IEICE Trans. Information and Systemsに論文が採録されました

当研究室の論文がIEICE Trans. Information and Systemsに採録されました.

R. Higashimoto, T. Horihata, S. Yoshida, M. Muneyasu: Unbiased Pseudo-Labeling for Learning with Noisy Labels

概要

Noisy labels in training data can significantly harm the performance of deep neural networks (DNNs). Recent research on learning with noisy labels uses a property of DNNs called the memorization effect to divide the training data into a set of data with reliable labels and a set of data with unreliable labels. Methods introducing semi-supervised learning strategies discard the unreliable labels and assign pseudo-labels generated from the confident predictions of the model.
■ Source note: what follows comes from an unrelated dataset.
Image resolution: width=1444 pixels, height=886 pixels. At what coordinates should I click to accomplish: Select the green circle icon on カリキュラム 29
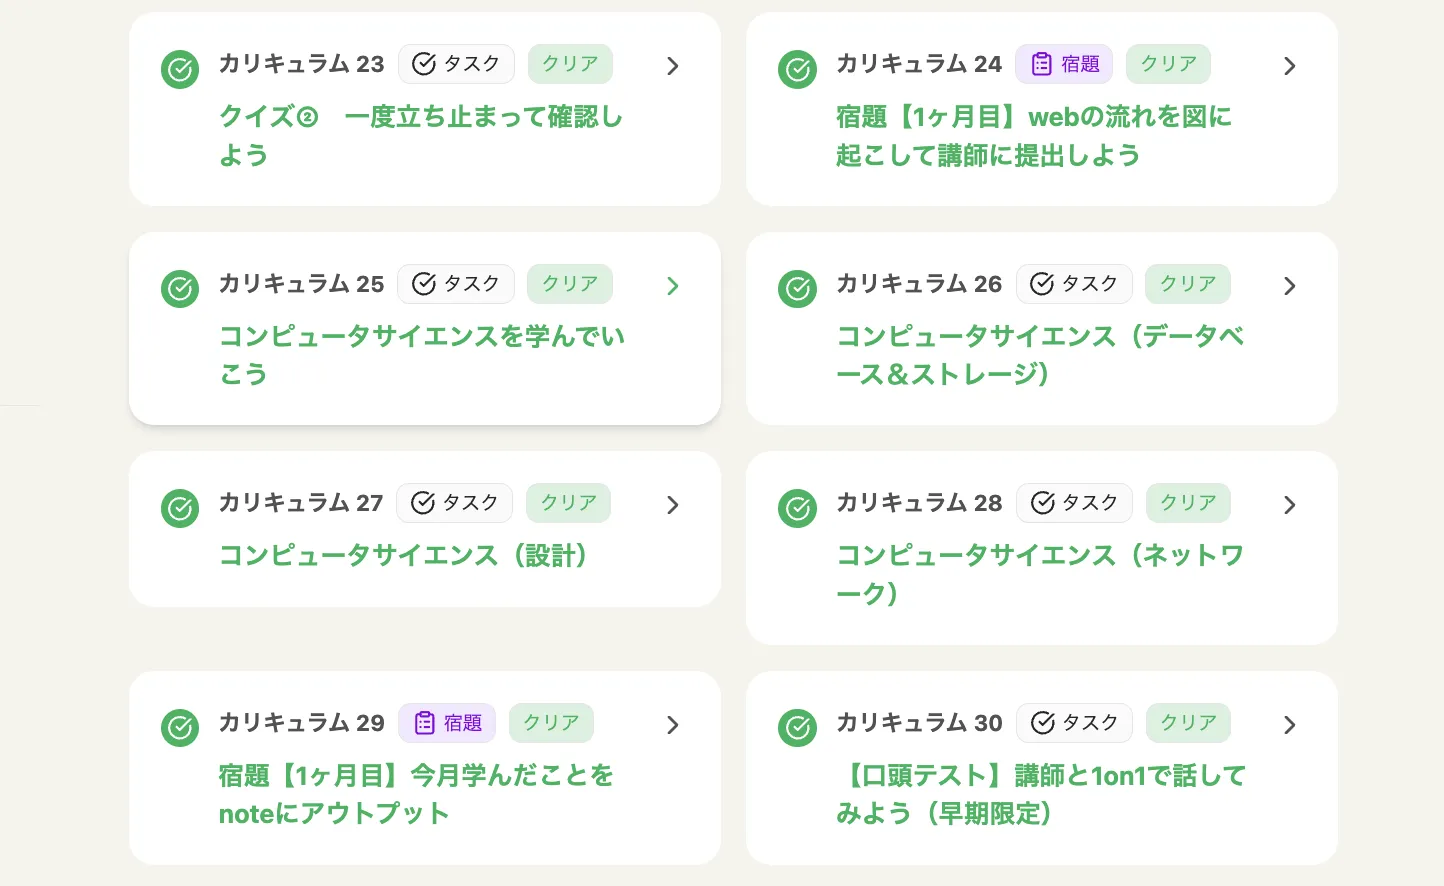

So far, this semi-supervised strategy has yielded the best results in this field. However, we observe that even when models are trained on balanced data, the distribution of pseudo-labels can still exhibit imbalance, driven by similarity among data. Additionally, a data bias is seen, originating from the division of training data using the semi-supervised method. If we address these biases that arises from pseudo-labels, we can avoid the decrease in generalization performance caused by biased noisy pseudo-labels. We propose a learning method with noisy labels that introduces unbiased pseudo-labeling based on causal inference. The proposed method achieves significant accuracy gains in experiments at high noise rates on the standard benchmarks CIFAR-10 and CIFAR-100.